As health care providers look to shift more care into the home, Biofourmis is cementing its spot as a home-based care enabler for its partners.
Biofourmis was founded in Singapore back in 2015. The company’s U.S. offices are headquartered out of Boston.
One of the key segments of Biofourmis’ business is centered around managing post-acute and complex chronic care patients. In order to do this, the company leans on its software and data science capabilities – as well as clinical care teams – to deliver care virtually in the home.
Home Health Care News recently caught up with Ross Armstrong, the chief commercialization officer at Biofourmis. During the conversation, he touched on Biofourmis’ clinical outcome success and where the company sees the most growth opportunity moving forward.
HHCN: Biofourmis has a unique business model. How has that given you legroom to accelerate hospital-at-home?
Armstrong: The technology enablement is critical to this. We’re doing a lot of unique things by having the ability to ingest biometric data, and then using the AI to interpret when patients are decompensating, in order to create unique care pathways for them.
One of the biggest pieces around this is really being able to scale. Obviously, the cost of the technology is one thing, but that is dwarfed by the cost of staffing that is required to be able to provide serviceable programs. Anything that we can do to create staffing efficiency — particularly around virtual nursing and physician care — is really helpful, as we think about creating a truly scalable program. This is where a lot of IP and uniqueness comes into play.
Biofourmis has seen a lot of funding gains in recent months. In August, the company raised $20 million, and four months earlier, $300 million. Are investors more willing to fund at-home care companies, especially considering that in the past we’ve seen kind of a dip in funding in the digital health space?
It’s obviously a space that there’s a lot of interest in. Everybody understands the trends right now and why things are moving into the home. There’s a whole host of reasons around it.
I think what we’re seeing here is that broad applicability across the continuum of care is really important. Us not being a point solution is, I think, one of the key things that’s been allowing us to generate that level of interest in raising capital from the different partners that we have. We’ve created a very flexible platform that is device agnostic, that can incorporate biometric data in a whole host of different site-agnostic ways, and interpret that data, and really create actionable insights and create efficiencies around it.
Biofourmis set out to accomplish a number of goals after it received its latest round of funding. These goals included things like working towards certain digital initiatives, and partnering with more health systems. What progress has been made there?
We’ve had a number of announcements of some really important clients recently, like Orlando Health and Augusta University Health. We’re really excited about that. We have an extremely full pipeline right now and have a lot of announcements coming.
We’ve been really able to demonstrate the value of the post-acute space. We are an outcomes-based company. That’s an area that we have good case studies in.
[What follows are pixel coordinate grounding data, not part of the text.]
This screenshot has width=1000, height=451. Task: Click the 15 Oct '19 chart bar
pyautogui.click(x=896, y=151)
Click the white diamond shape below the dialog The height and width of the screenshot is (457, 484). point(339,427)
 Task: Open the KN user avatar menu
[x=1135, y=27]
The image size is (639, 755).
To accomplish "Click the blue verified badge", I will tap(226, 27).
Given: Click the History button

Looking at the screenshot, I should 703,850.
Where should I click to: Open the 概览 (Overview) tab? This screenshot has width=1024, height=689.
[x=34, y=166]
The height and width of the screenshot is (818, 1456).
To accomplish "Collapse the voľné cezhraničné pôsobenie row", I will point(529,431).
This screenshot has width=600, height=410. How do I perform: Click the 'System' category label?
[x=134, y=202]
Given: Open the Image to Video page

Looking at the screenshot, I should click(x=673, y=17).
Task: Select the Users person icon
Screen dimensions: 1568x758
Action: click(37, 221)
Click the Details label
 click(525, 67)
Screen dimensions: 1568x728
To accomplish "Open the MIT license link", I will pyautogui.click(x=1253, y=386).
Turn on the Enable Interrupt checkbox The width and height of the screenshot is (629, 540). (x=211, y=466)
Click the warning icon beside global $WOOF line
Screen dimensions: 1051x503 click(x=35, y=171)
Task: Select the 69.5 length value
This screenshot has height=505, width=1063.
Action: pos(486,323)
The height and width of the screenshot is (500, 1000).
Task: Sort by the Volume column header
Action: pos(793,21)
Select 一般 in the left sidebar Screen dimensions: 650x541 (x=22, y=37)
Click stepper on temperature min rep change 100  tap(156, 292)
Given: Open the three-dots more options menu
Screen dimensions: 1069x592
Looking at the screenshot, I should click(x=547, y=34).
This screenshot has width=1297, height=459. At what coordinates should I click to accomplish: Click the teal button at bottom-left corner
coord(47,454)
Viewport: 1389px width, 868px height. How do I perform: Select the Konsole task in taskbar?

We’ve shown really good results.
There’s kind of this hybrid of the acute and post-acute space that we actually see as a real opportunity for the industry when thinking about all the headwinds that health systems are facing around labor shortages, cost containment, and, quite frankly, capacity issues.
Can we actually help transition patients out in a timely discharge one to two days early, and continue that care plan in the home? Maybe that means delivering that last round of IV antibiotics, or maybe we just need one more round of lab values. We’d have phlebotomists go to the home and we get the lab values there. We can continue that care plan in the home and create significant variable cost savings for the hospital, get the patient in an environment that they want to be in, and help them heal. Then we actually continue to manage them and monitor them through the post-acute. It’s this hybrid model. It’s an area where we see real growth potential, and what we’re focused on now.
The company has also seen some success when it comes to better clinical outcomes. There was one case where your solution was used with a home-hospital program, and it was said that the outcomes were 70% better compared to care received in the hospital.
A lot of it is just real-time access to information through the biometric data that we are streaming in and being able to, through the AI algorithm, really see when patients are decompensating. Before they need that high-cost environment, we can dial-in, and get them tuned up.
We are able to really think about what those patients need and get them to be activated around their care. We can push them to the specific information that’s needed. We get to engage in surveys to understand how they’re feeling. We can make sure that they are doing the things they need to be doing, whether it’s medication adherence or it’s just taking their blood pressure, so that we can see what’s going on with them.
Another standout metric was the company’s ability to lower costs by 38%. Can you provide some context around how your model helps lower costs?
It’s really about keeping patients out of those high-cost environments. Can we shift even post-acute care from a facility-based, higher cost environment into the home, potentially with home health?